▸ What is expected: Exactly the lines from the one with "Prodajem (622, 1113)" through the end of the data below must be set down, and no pictures with them.
====== Data for this exercise ======
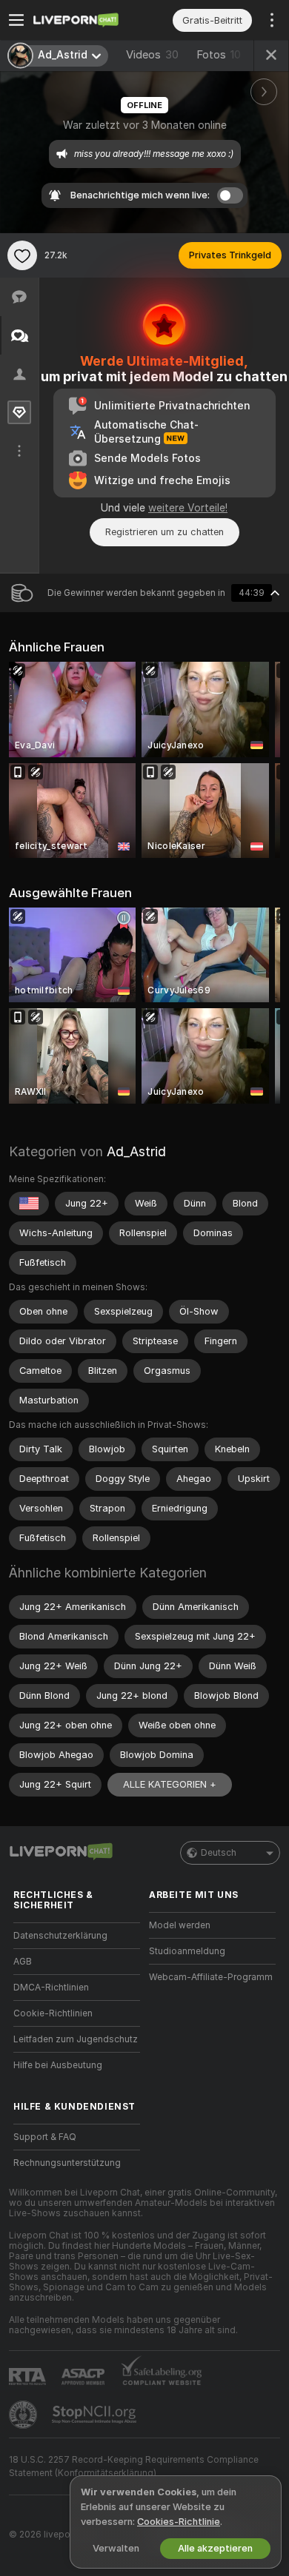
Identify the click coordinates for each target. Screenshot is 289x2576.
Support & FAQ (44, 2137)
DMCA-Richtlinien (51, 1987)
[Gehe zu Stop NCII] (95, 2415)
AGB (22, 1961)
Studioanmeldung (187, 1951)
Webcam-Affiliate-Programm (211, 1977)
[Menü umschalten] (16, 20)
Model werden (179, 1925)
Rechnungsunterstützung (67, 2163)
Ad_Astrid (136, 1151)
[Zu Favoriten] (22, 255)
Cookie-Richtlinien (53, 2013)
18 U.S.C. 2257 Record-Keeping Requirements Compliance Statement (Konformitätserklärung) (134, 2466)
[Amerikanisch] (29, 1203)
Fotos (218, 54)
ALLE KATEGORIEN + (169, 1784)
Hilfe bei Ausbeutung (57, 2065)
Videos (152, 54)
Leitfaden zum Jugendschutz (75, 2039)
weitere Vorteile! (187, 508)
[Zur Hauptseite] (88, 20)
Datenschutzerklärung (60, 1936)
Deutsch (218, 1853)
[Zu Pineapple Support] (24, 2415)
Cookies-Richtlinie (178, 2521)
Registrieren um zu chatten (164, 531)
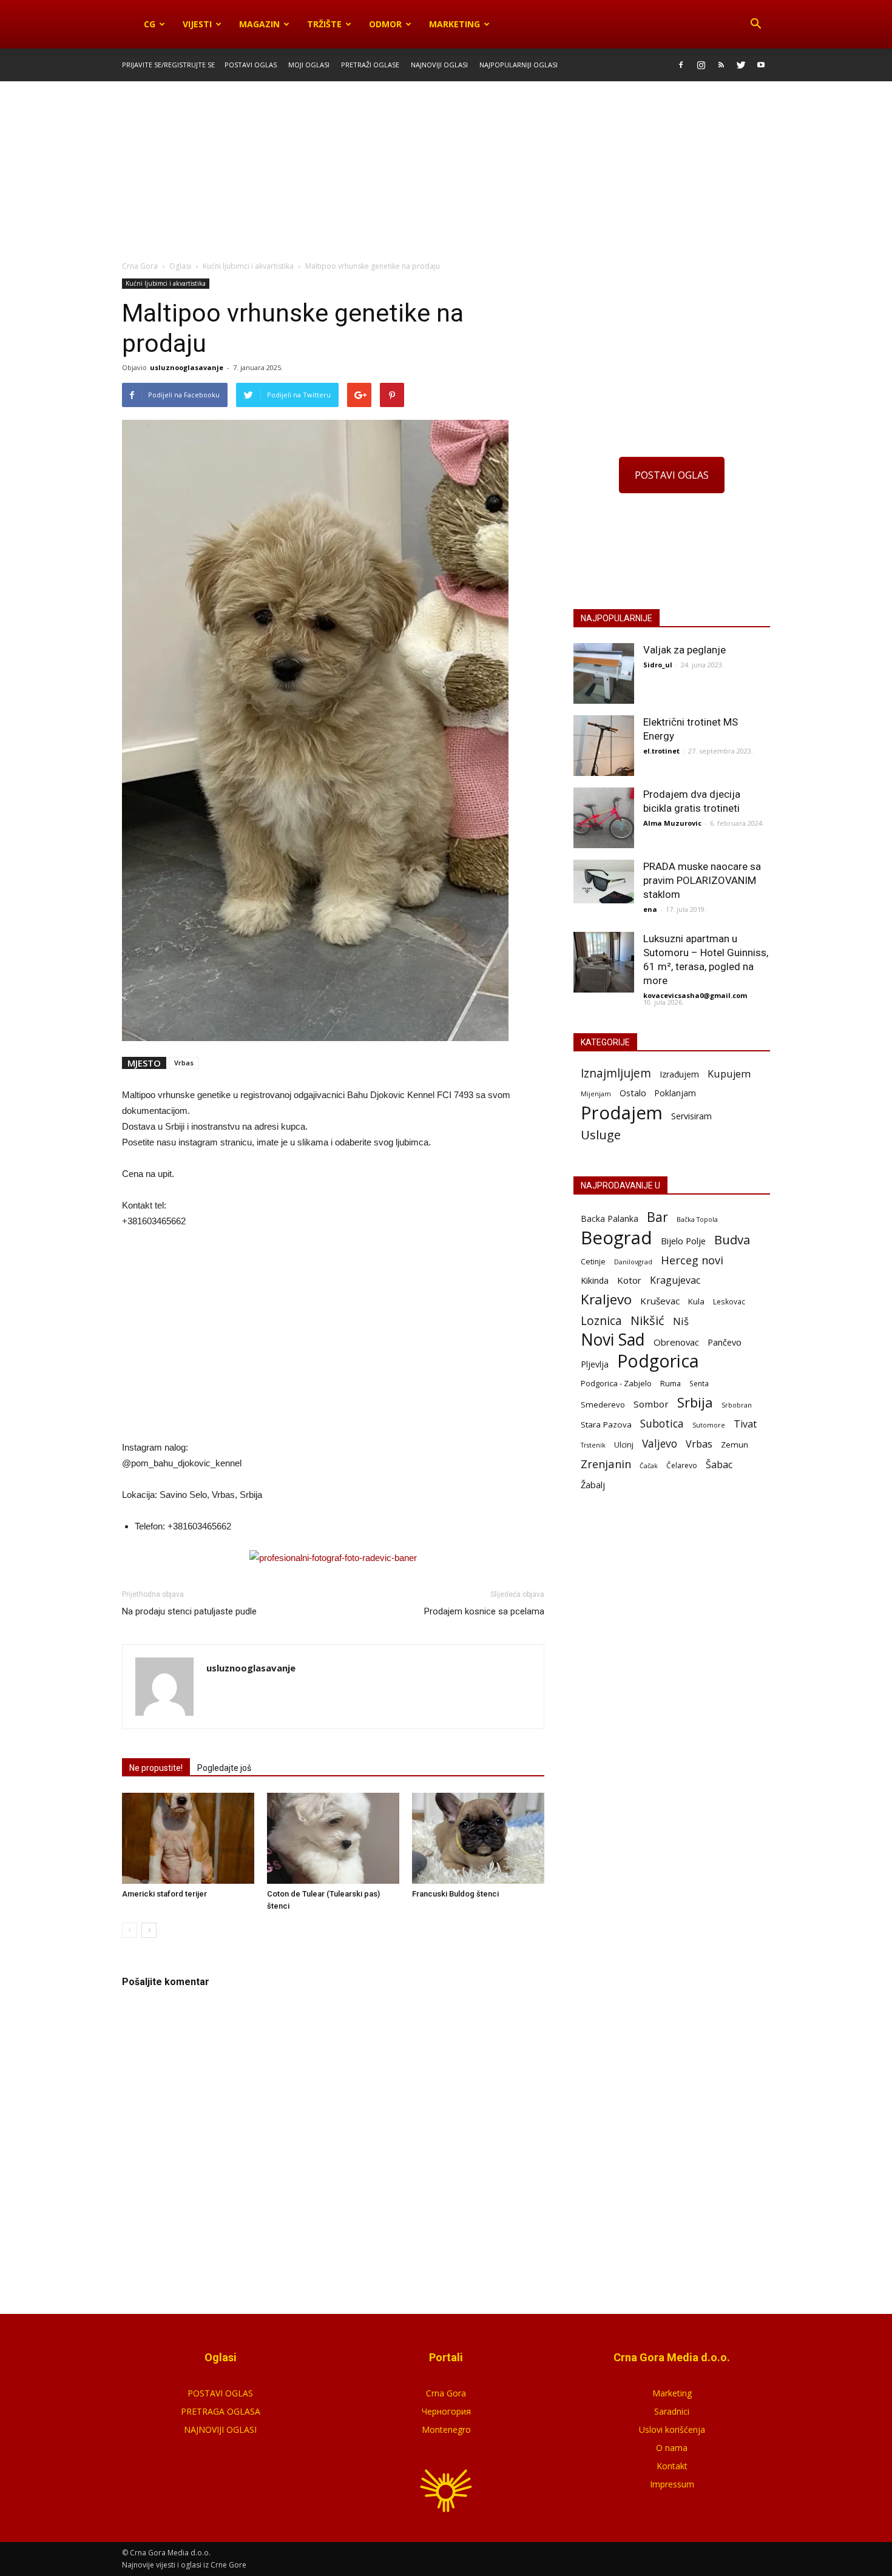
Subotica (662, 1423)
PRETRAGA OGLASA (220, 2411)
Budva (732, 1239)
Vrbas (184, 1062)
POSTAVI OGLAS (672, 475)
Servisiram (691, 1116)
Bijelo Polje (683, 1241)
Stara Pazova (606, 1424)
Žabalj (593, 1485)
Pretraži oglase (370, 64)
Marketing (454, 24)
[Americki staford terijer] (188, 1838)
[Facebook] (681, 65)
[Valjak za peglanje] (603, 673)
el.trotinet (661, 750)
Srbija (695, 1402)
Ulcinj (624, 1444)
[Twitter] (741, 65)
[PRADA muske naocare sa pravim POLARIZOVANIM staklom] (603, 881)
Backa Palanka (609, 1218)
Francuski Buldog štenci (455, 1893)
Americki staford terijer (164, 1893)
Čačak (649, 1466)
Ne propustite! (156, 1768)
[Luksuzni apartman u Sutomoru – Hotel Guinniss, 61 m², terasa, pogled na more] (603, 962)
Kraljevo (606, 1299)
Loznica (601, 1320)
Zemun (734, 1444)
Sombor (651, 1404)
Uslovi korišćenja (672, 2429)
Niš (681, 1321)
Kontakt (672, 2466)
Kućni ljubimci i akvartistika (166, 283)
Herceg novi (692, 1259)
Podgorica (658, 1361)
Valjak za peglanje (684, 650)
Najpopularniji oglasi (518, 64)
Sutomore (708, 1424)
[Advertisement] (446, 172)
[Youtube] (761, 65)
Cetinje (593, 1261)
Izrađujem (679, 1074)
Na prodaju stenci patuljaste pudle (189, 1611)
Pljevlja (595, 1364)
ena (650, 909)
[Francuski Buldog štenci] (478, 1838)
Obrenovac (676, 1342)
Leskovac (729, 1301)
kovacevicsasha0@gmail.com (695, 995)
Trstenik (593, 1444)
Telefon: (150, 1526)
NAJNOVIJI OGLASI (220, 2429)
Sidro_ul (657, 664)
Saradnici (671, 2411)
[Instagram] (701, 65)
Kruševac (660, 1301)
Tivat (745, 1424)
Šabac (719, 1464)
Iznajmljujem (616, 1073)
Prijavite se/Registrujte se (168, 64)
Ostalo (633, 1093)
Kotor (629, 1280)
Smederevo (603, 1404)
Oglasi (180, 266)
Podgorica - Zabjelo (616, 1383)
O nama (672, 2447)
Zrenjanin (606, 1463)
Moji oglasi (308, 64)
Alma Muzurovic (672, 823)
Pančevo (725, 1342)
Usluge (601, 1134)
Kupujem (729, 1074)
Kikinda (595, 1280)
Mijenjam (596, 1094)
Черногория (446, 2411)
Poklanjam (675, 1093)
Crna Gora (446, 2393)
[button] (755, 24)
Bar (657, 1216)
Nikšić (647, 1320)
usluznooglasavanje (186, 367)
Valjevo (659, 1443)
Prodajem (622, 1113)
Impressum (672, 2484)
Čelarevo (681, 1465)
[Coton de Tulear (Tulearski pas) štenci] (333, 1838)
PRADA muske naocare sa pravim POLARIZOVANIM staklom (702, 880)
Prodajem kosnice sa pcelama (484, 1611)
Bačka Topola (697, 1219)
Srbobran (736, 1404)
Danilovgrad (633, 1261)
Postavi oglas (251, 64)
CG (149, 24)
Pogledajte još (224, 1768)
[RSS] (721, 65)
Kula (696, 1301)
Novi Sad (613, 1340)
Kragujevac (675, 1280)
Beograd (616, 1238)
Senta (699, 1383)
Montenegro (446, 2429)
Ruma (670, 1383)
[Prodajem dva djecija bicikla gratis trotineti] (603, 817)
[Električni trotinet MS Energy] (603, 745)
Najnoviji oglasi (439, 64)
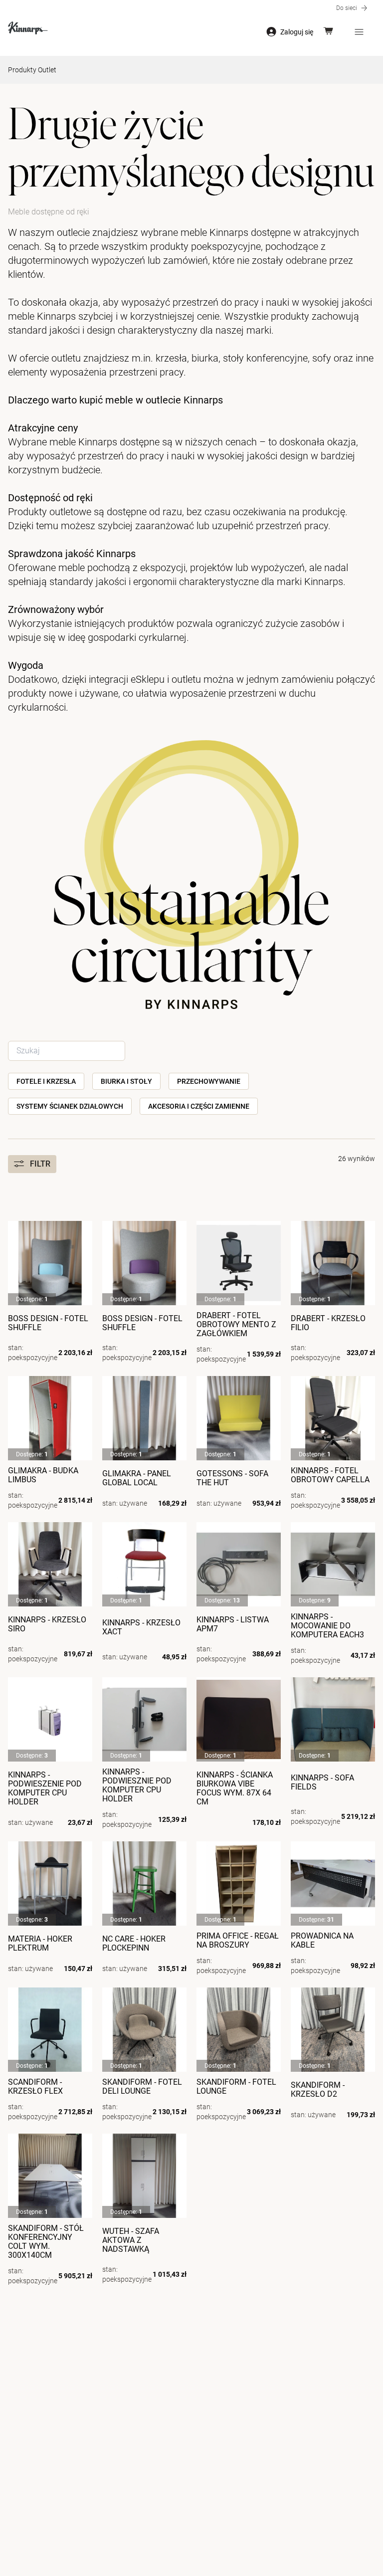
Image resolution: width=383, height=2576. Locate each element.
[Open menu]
======
▸ Task answer:
Prodajem (622, 1113)
Impressum (672, 2484)
Čelarevo (681, 1465)
[Coton de Tulear (Tulearski pas) štenci] (333, 1838)
PRADA muske naocare sa pravim POLARIZOVANIM staklom (702, 880)
Prodajem kosnice sa pcelama (484, 1611)
Bačka Topola (697, 1219)
Srbobran (736, 1404)
Danilovgrad (633, 1261)
Postavi oglas (251, 64)
CG (149, 24)
Pogledajte još (224, 1768)
[RSS] (721, 65)
Kula (696, 1301)
Novi Sad (613, 1340)
Kragujevac (675, 1280)
Beograd (616, 1238)
Senta (699, 1383)
Montenegro (446, 2429)
Ruma (670, 1383)
[Prodajem dva djecija bicikla gratis trotineti] (603, 817)
[Električni trotinet MS Energy] (603, 745)
Najnoviji oglasi (439, 64)
Image resolution: width=383, height=2576. Locate each element.
[Open menu]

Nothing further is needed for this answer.